*Record set:*
_ _ _
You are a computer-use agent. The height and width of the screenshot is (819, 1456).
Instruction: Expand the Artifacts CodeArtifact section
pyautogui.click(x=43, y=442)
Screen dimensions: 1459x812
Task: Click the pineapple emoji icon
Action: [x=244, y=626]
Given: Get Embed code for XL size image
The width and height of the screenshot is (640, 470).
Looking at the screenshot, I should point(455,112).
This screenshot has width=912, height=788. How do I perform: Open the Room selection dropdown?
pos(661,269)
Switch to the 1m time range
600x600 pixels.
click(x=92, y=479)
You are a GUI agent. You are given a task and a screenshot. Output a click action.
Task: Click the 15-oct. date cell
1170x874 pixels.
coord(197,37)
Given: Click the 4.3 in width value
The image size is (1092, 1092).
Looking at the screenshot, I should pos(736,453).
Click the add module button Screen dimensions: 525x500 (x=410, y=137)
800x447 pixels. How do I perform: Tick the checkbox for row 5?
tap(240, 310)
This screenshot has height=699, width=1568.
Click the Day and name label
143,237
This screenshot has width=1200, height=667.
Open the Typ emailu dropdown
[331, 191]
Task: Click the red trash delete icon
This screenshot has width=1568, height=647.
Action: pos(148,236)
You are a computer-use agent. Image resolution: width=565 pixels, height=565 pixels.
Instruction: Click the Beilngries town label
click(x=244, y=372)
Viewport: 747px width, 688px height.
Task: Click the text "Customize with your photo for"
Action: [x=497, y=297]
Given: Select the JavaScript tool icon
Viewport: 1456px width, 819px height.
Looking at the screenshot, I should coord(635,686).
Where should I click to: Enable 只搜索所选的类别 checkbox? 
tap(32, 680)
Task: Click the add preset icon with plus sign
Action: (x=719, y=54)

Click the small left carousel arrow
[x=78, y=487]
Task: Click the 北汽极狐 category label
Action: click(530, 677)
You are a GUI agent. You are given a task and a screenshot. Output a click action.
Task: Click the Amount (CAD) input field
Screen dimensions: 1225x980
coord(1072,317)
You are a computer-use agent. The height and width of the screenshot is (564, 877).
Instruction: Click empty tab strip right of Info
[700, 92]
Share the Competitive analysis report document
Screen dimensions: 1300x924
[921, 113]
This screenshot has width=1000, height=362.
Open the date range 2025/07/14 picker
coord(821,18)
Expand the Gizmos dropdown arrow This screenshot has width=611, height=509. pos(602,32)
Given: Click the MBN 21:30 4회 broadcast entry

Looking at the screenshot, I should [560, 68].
_ _ _
*Exercise requirements:*
Switch "Instruction" to "Command" in every one of the records above and give the lines again, with everything else unchanged.

*Output for this exercise:*
You are a computer-use agent. The height and width of the screenshot is (819, 1456).
Command: Expand the Artifacts CodeArtifact section
pyautogui.click(x=43, y=442)
Screen dimensions: 1459x812
Task: Click the pineapple emoji icon
Action: [x=244, y=626]
Given: Get Embed code for XL size image
The width and height of the screenshot is (640, 470).
Looking at the screenshot, I should point(455,112).
This screenshot has width=912, height=788. How do I perform: Open the Room selection dropdown?
pos(661,269)
Switch to the 1m time range
600x600 pixels.
click(x=92, y=479)
You are a GUI agent. You are given a task and a screenshot. Output a click action.
Task: Click the 15-oct. date cell
1170x874 pixels.
coord(197,37)
Given: Click the 4.3 in width value
The image size is (1092, 1092).
Looking at the screenshot, I should pos(736,453).
Click the add module button Screen dimensions: 525x500 (x=410, y=137)
800x447 pixels. How do I perform: Tick the checkbox for row 5?
tap(240, 310)
This screenshot has height=699, width=1568.
Click the Day and name label
143,237
This screenshot has width=1200, height=667.
Open the Typ emailu dropdown
[331, 191]
Task: Click the red trash delete icon
This screenshot has width=1568, height=647.
Action: pos(148,236)
You are a computer-use agent. Image resolution: width=565 pixels, height=565 pixels.
Command: Click the Beilngries town label
click(x=244, y=372)
Viewport: 747px width, 688px height.
Task: Click the text "Customize with your photo for"
Action: [x=497, y=297]
Given: Select the JavaScript tool icon
Viewport: 1456px width, 819px height.
Looking at the screenshot, I should coord(635,686).
Where should I click to: Enable 只搜索所选的类别 checkbox? 
tap(32, 680)
Task: Click the add preset icon with plus sign
Action: (x=719, y=54)

Click the small left carousel arrow
[x=78, y=487]
Task: Click the 北汽极狐 category label
Action: click(530, 677)
You are a GUI agent. You are given a task and a screenshot. Output a click action.
Task: Click the Amount (CAD) input field
Screen dimensions: 1225x980
coord(1072,317)
You are a computer-use agent. The height and width of the screenshot is (564, 877).
Command: Click empty tab strip right of Info
[700, 92]
Share the Competitive analysis report document
Screen dimensions: 1300x924
[921, 113]
This screenshot has width=1000, height=362.
Open the date range 2025/07/14 picker
coord(821,18)
Expand the Gizmos dropdown arrow This screenshot has width=611, height=509. pos(602,32)
Given: Click the MBN 21:30 4회 broadcast entry

Looking at the screenshot, I should [560, 68].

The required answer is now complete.